Energy giant Exxon Mobile’s (NYSE: XOM) revenue fall by 33% as oil prices decrease. The biggest U.S. oil company reported its earnings last Friday, reporting the lowest earnings in six years as larger profits from refining was unable to help Exxon recover from plummeted earnings.
Chief Executive Rex Tillerson said this latest quarter “reflect the disparate impacts of the current commodity price environment, but also demonstrate the strength of our sound operations, superior project execution capabilities, as well a continued discipline in capital and expense management.”
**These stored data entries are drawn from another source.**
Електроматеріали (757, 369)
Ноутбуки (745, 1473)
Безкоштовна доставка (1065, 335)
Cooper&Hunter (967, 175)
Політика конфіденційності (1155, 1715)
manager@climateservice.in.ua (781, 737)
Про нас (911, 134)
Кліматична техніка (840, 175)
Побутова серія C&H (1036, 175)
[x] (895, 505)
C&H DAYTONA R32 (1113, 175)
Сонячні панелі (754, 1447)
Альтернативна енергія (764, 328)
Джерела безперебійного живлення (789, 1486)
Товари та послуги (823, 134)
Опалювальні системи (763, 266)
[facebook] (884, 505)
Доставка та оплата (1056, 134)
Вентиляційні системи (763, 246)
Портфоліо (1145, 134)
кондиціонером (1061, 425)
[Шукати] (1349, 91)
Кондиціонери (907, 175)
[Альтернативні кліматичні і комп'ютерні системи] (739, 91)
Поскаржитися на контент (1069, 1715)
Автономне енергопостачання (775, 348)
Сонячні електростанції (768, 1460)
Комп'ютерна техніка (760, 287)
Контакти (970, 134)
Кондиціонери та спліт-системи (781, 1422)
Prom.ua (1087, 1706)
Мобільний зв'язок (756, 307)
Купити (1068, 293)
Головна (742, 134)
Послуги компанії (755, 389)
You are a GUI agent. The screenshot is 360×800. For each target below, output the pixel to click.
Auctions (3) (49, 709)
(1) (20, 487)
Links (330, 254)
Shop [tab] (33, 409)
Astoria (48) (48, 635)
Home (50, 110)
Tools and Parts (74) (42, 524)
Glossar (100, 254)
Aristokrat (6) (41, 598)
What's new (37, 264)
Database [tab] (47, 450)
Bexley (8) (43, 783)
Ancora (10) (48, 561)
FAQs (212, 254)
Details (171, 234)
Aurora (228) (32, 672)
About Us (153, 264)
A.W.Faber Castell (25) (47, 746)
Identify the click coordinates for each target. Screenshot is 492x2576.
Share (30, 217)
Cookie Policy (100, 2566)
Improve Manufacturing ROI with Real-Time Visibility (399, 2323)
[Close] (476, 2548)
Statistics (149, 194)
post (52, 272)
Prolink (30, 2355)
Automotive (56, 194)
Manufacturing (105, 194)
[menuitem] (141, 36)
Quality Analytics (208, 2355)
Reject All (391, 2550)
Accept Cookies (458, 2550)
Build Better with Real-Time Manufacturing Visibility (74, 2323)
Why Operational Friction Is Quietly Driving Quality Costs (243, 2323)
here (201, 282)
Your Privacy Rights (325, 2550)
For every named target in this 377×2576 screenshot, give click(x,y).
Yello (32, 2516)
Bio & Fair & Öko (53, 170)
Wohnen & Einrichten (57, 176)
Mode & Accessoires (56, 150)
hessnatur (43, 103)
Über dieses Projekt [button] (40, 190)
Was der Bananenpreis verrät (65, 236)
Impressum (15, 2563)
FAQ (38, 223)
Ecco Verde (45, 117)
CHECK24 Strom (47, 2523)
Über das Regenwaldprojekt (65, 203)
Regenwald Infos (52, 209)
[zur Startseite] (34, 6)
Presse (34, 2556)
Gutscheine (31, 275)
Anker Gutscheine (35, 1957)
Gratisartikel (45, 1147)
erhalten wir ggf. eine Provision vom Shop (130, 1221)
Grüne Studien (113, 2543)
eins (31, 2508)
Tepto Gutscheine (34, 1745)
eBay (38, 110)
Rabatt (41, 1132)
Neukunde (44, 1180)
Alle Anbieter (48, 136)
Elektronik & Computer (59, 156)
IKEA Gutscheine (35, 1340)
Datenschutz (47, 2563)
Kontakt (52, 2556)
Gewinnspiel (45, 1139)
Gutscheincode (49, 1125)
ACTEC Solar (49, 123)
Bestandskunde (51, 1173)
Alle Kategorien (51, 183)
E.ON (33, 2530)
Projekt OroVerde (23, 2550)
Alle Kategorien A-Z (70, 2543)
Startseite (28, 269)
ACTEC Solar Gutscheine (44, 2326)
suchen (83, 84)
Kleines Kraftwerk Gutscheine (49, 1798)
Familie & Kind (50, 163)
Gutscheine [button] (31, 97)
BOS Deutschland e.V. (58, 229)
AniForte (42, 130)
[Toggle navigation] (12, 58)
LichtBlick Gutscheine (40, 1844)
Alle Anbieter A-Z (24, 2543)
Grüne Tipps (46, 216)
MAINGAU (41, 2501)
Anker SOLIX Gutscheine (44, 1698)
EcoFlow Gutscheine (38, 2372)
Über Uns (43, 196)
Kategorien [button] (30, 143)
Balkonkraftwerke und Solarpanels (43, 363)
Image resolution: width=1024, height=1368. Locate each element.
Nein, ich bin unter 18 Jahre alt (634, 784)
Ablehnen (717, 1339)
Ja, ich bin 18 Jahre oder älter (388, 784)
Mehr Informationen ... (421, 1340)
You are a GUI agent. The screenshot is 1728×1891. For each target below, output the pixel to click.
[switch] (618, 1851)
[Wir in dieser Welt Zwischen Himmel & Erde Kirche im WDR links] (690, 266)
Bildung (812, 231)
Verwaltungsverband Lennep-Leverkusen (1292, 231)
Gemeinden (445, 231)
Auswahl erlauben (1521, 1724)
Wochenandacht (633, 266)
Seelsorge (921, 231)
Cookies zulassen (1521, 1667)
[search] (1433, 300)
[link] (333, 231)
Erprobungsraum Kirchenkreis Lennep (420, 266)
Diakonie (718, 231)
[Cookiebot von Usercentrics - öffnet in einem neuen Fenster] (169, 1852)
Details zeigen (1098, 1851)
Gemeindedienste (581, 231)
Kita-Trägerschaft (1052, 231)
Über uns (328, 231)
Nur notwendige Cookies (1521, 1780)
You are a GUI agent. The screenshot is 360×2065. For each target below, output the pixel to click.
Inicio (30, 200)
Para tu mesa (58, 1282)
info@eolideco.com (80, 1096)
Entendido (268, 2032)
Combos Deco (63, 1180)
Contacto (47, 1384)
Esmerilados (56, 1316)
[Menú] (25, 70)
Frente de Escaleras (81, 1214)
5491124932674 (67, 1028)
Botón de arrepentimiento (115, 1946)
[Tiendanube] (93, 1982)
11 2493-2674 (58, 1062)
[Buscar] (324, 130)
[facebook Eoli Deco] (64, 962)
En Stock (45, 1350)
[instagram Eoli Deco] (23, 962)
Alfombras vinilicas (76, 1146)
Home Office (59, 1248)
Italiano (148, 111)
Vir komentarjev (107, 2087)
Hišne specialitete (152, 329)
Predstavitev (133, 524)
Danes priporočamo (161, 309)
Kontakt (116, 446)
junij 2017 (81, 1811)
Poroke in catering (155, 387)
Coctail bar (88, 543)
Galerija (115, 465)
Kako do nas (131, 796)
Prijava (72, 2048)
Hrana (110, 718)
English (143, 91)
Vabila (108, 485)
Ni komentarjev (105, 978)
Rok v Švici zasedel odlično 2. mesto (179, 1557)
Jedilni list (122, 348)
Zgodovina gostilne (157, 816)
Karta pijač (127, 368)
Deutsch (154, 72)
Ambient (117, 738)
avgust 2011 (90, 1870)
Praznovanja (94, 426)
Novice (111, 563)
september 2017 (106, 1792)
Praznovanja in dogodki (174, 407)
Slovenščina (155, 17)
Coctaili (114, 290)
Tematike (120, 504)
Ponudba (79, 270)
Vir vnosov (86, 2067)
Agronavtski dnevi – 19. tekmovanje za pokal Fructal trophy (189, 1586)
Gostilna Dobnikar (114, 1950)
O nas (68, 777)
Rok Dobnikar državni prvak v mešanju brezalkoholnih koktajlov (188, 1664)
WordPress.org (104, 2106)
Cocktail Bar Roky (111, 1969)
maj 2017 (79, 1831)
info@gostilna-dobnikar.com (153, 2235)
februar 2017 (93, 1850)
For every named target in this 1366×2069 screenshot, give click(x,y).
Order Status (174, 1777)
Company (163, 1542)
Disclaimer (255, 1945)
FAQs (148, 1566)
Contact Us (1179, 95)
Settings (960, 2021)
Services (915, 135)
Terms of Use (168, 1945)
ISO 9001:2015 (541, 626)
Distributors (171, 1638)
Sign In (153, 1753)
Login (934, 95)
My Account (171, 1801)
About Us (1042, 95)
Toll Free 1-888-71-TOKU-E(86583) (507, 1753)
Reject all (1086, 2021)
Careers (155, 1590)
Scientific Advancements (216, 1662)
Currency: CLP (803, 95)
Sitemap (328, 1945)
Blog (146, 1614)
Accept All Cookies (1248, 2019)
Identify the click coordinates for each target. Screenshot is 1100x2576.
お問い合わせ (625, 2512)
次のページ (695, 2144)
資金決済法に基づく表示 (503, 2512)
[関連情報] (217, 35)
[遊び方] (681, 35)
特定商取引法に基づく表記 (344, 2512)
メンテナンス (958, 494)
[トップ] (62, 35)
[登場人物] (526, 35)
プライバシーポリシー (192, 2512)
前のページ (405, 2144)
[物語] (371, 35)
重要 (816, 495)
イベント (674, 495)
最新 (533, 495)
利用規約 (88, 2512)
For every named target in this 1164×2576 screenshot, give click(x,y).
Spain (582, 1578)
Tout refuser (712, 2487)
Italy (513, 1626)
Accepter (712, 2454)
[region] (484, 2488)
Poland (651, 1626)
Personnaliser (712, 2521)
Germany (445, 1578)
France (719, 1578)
The energy giant also bought back $1 billion in shares this second quarter, down from its previous $3 billion in buybacks each quarter. By lowering the amount of shares available, Exxon is able to make their stock more valuable.
Missed expectations for earnings per share
Analysts expected earnings per share of $1.1, but Exxon fell short, reporting earnings of $1 per share. In the same quarter of the previous fiscal year, Exxon reported earnings of $2.05 a share, or a profit $8.78 billion. However, this is a result from the devastating price cuts. The average price for crude fell from $98.55 a barrel in the previous year to currently $54.06. The average price for natural gas fell from $4.46 in the previous year to currently $2.31 per thousand cubic feet
Exxon has announced that it would cut down heavily on capital spending by this year, and reduce stock buybacks in the near term.
The competitor Chevron Corp. (NYSE: CVX), the second largest U.S. oil company reported its lowest profits since 2002 in the second quarter, as Chevron spent more than $2 billion in impairments and charges to suspend projects, a concern since Chevron has been spending on a deficit.
Shares of Exxon Mobile are currently trading just above $78 as the new trading week starts.